Oleksandr Onufriyev

Personal information
- Nationality: Ukrainian
- Born: 15 February 2002 (age 24)

Sport
- Sport: Athletics
- Event: Pole vault

Achievements and titles
- Personal bests: Pole Vault: 5.73 m (Aosta, 2026)

Medal record
Men's athletics
Representing Ukraine
European U20 Championships
| Bronze medal – third place | 2021 Tallinn | Pole vault |

= Oleksandr Onufriyev =

Ukrainian athlete (born 2002)

Oleksandr Volodymyrovych Onufriyev (Олекса́ндр Володи́мирович О́нуфрієв; born 15 February 2002) is a Ukrainian pole vaulter. He is a multiple-time Ukrainian national champion, winning both indoors and outdoors.

==Biography==
He was a bronze medalist in the pole vault competition at the 2021 European Athletics U20 Championships in Tallinn.

* [RECORDS SHOWN]
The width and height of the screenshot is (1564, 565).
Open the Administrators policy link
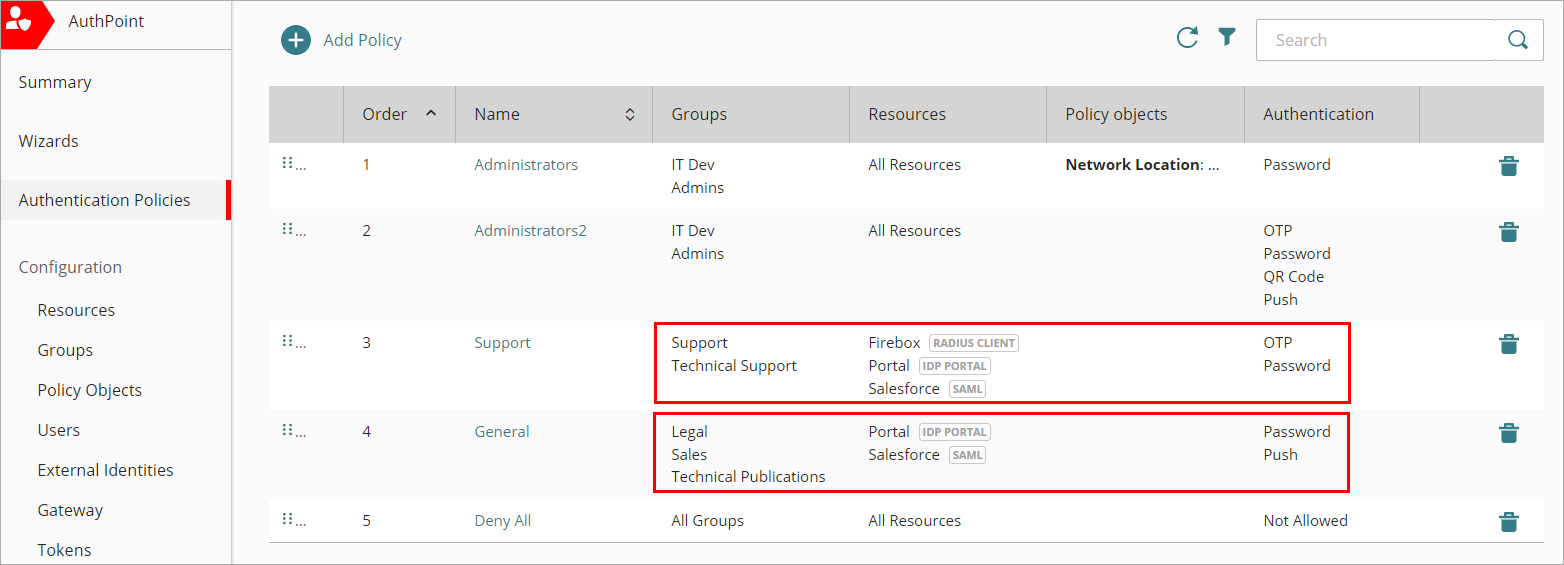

--

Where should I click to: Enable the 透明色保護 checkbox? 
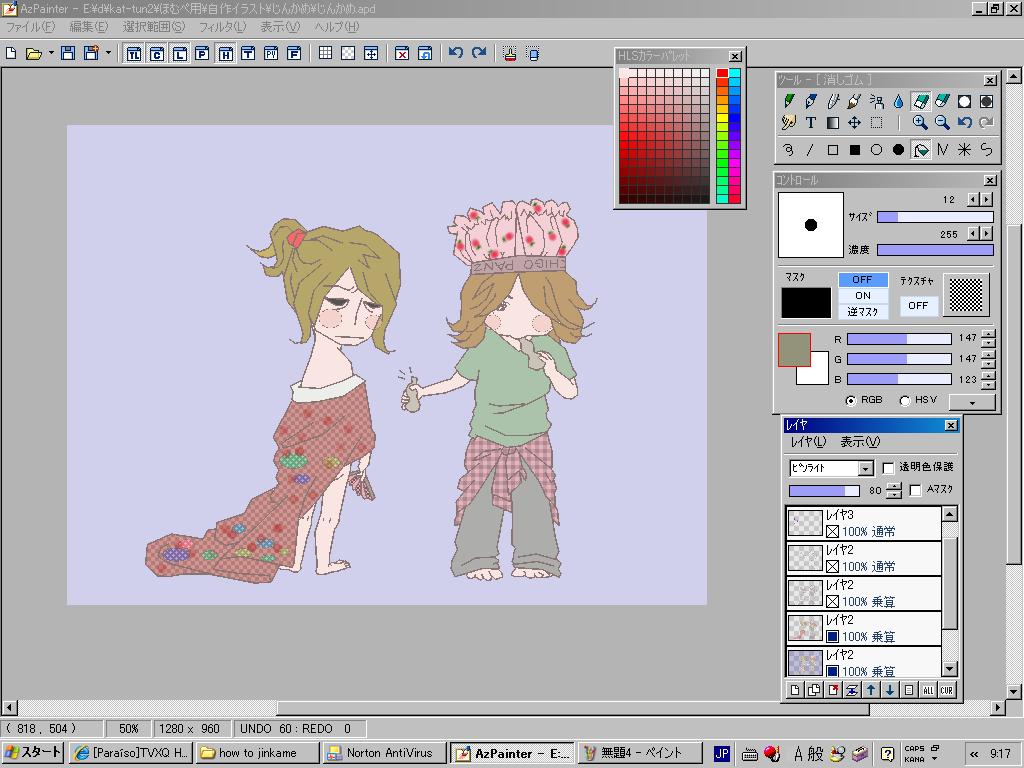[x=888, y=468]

* [WORK TO DO]
a: In the Oleksandr Onufriyev profile, what is his personal best in the pole vault?
b: Reproduce word for word the part of the Oleksandr Onufriyev profile starting at "Medal record" and ending at "Championships in Tallinn.".

* [RESPONSE LIST]
a: 5.73 m, set in Aosta in 2026.

b:
Medal record
Men's athletics
Representing Ukraine
European U20 Championships
| Bronze medal – third place | 2021 Tallinn | Pole vault |

= Oleksandr Onufriyev =

Ukrainian athlete (born 2002)

Oleksandr Volodymyrovych Onufriyev (Олекса́ндр Володи́мирович О́нуфрієв; born 15 February 2002) is a Ukrainian pole vaulter. He is a multiple-time Ukrainian national champion, winning both indoors and outdoors.

==Biography==
He was a bronze medalist in the pole vault competition at the 2021 European Athletics U20 Championships in Tallinn.